### What to work on
a. Name the men the passage on the Squad says were added to strengthen the original twelve.
b. Print the passage on the Squad between "The original ‘Twelve" and "the Dublin Brigade.", inclusive.
c. Answer these questions from the passage on the Squad:
(i) Who commands the Squad?
(ii) At what address is the Squad officially established?
(iii) Who brings in the Cairo Gang?

### Excerpt
------------------------
The Squad, originally nicknamed the Twelve Apostles, an Irish Republican Army (IRA) unit founded by Michael Collins to counter British intelligence efforts during the Irish War of Independence, is officially established on September 19, 1919, at 46 Rutland Square although by this time it has already been in operation for two months and has already carried out two killings.

On April 10, 1919, the First Dáil announces a policy of ostracism of Royal Irish Constabulary men. At the time Sinn Féin official policy is against acts of violence. Boycotting, persuasion, and mild intimidation succeed against many officers. However, others escalate their activities against republicans and in March 1920 Collins asks Dick McKee to select a small group to form an assassination unit.

When the squad is formed, it comes directly under the control of the Director of Intelligence or his deputy and under no other authority. The Squad is commanded by Mick McDonnell.

The original ‘Twelve Apostles’ are Mick McDonnell, Tom Keogh, Jimmy Slattery, Paddy Daly, Joe Leonard, Ben Barrett, Vincent Byrne, Sean Doyle, Paddy Griffin, Eddie Byrne, Mick Reilly, and Jimmy Conroy. After some time, the Squad is strengthened with the addition of Ben Byrne, Frank Bolster, Mick Keogh, Mick Kennedy, Bill Stapleton, and Sam Robinson. They are employed full-time and receive a weekly wage.

Sometimes the squad is strengthened as occasion demands by members of the Intelligence staff, the Active Service Unit, munition workers, and members of the Dublin Brigade.

On July 30, 1919, the first assassination authorised by Michael Collins is carried out when Detective Sergeant “the Dog” Smith is shot near Drumcondra, Dublin. The Squad continues targeting plainclothes police, members of the G Division of the Dublin Metropolitan Police, and occasionally, problematic civil servants. Organisationally it operates as a subsection of Collins’ Intelligence Headquarters. Two of the executions by The Squad are the killing on January 21, 1920, of RIC Inspector William Redmond of the DMP “G” Division and on March 2, 1920, of British double agent John Charles Byrnes.

One of the Apostles’ particular targets is the Cairo Gang, a deep-cover British intelligence group, so called since it has either been largely assembled from intelligence officers serving in Cairo or from the Dublin restaurant called The Cairo, which the gang frequents. Sir Henry Wilson brings in the Cairo Gang in mid-1920, explicitly to deal with Michael Collins and his organization. Given carte blanche in its operations by Wilson, the Cairo Gang adopts the strategy of assassinating members of Sinn Féin unconnected with the military struggle, assuming that this would cause the IRA to respond and bring its leaders into the open.
------------------------
### Material shown

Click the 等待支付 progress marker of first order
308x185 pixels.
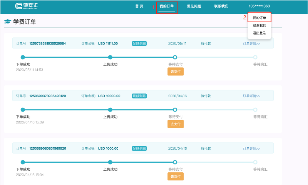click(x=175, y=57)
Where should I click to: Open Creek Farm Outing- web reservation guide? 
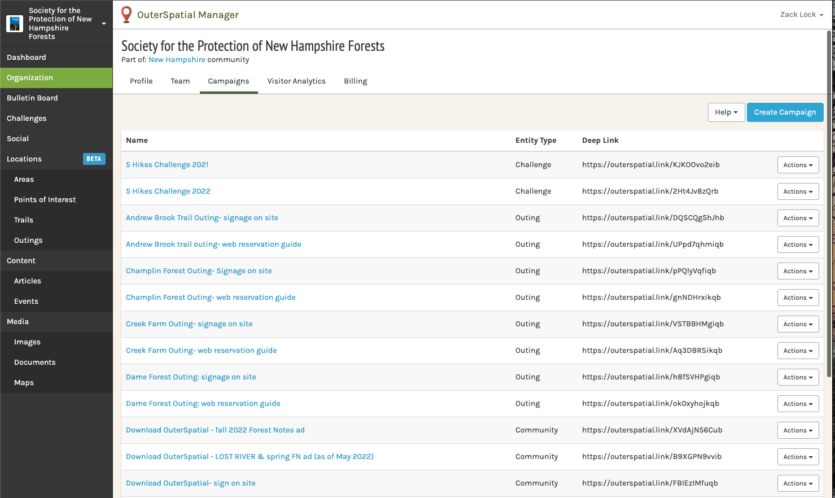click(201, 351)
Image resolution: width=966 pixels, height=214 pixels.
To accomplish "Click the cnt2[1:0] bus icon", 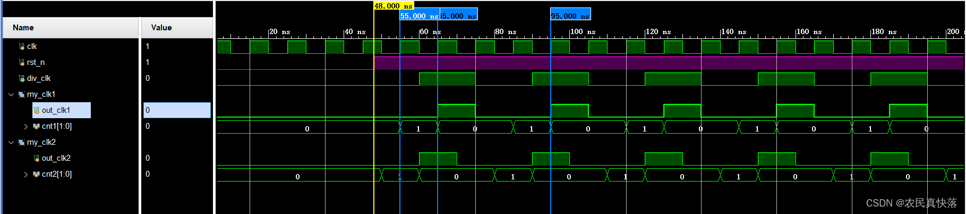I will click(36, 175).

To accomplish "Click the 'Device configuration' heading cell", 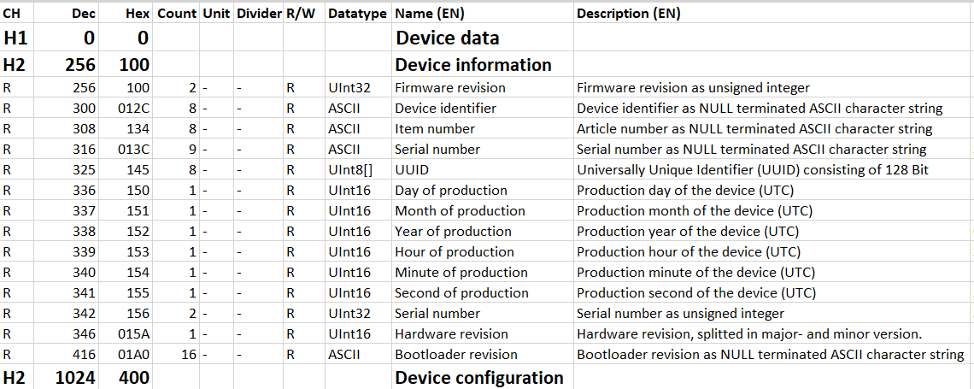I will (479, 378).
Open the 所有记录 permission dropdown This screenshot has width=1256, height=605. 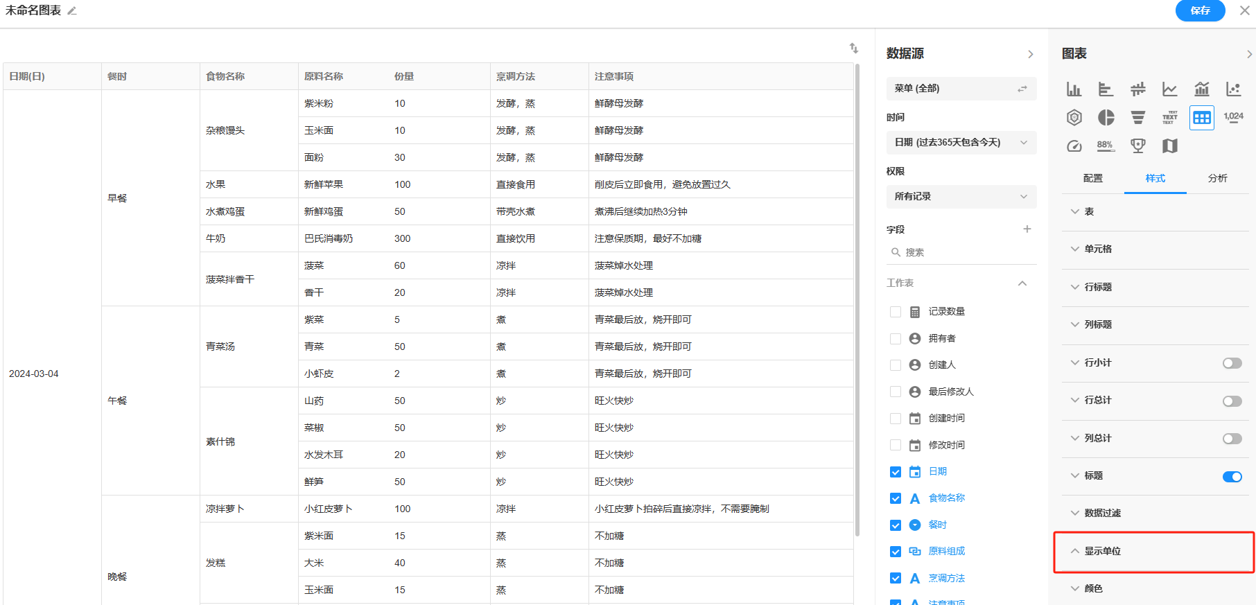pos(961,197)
------------------------
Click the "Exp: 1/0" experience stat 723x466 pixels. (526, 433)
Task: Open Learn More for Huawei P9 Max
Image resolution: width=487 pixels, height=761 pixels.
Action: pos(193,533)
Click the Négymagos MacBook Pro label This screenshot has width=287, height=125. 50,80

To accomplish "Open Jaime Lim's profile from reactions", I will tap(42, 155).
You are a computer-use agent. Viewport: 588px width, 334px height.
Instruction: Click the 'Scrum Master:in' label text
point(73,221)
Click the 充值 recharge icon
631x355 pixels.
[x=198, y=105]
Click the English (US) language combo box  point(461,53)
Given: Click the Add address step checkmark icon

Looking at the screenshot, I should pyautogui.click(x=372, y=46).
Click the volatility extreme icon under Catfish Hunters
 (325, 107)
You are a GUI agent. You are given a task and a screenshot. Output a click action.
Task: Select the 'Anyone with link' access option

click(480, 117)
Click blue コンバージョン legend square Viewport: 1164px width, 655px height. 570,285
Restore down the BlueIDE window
------------------------
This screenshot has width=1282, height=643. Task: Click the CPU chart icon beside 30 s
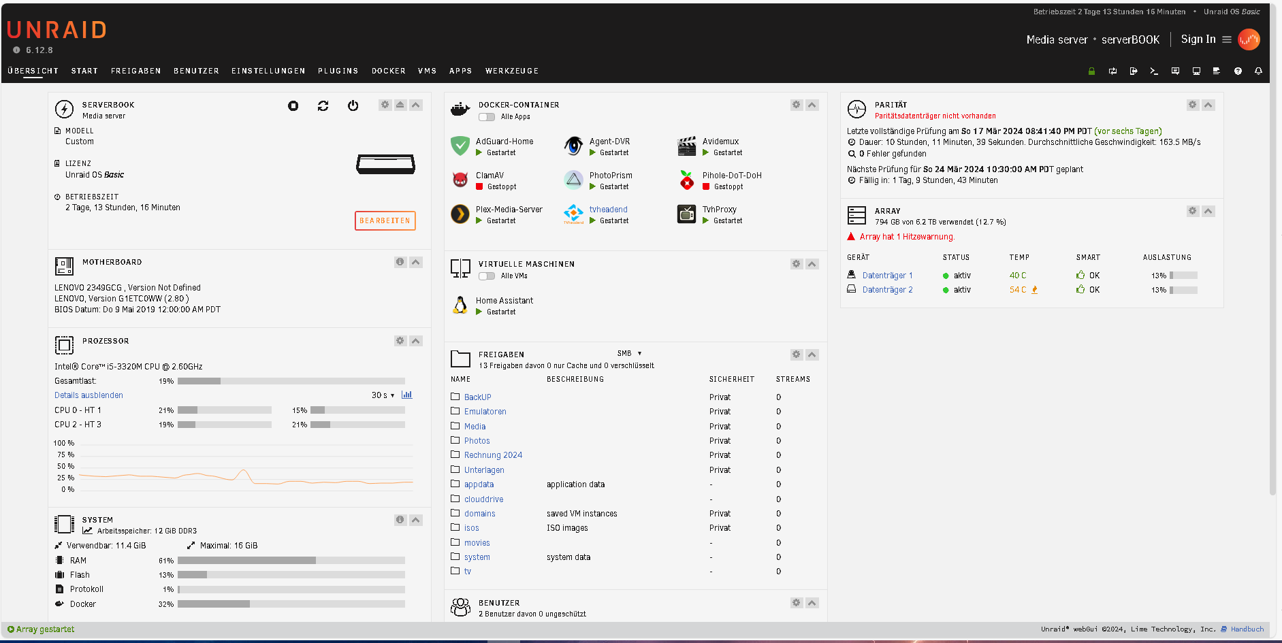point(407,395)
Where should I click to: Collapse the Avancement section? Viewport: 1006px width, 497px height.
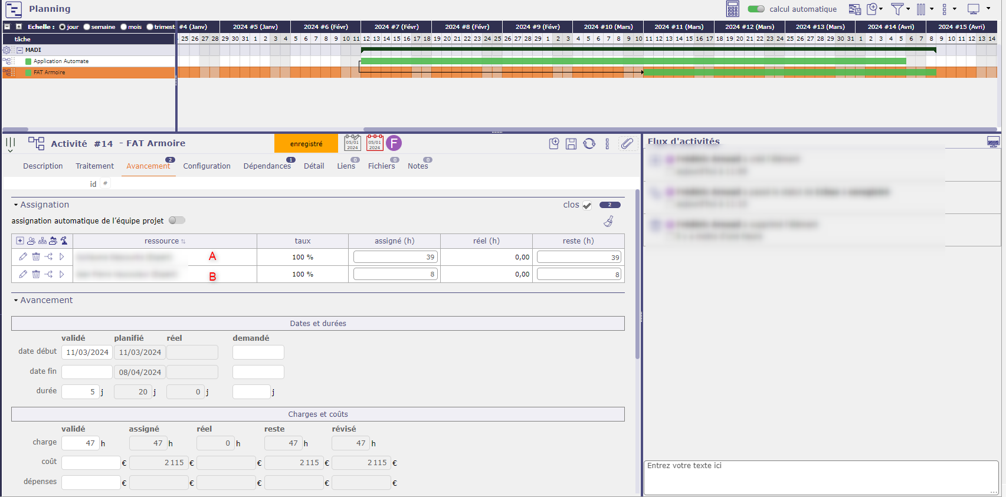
------------------------
### Answers given
a. Ben Byrne, Frank Bolster, Mick Keogh, Mick Kennedy, Bill Stapleton, Sam Robinson

b.
The original ‘Twelve Apostles’ are Mick McDonnell, Tom Keogh, Jimmy Slattery, Paddy Daly, Joe Leonard, Ben Barrett, Vincent Byrne, Sean Doyle, Paddy Griffin, Eddie Byrne, Mick Reilly, and Jimmy Conroy. After some time, the Squad is strengthened with the addition of Ben Byrne, Frank Bolster, Mick Keogh, Mick Kennedy, Bill Stapleton, and Sam Robinson. They are employed full-time and receive a weekly wage.

Sometimes the squad is strengthened as occasion demands by members of the Intelligence staff, the Active Service Unit, munition workers, and members of the Dublin Brigade.

c.
(i) Mick McDonnell
(ii) 46 Rutland Square
(iii) Sir Henry Wilson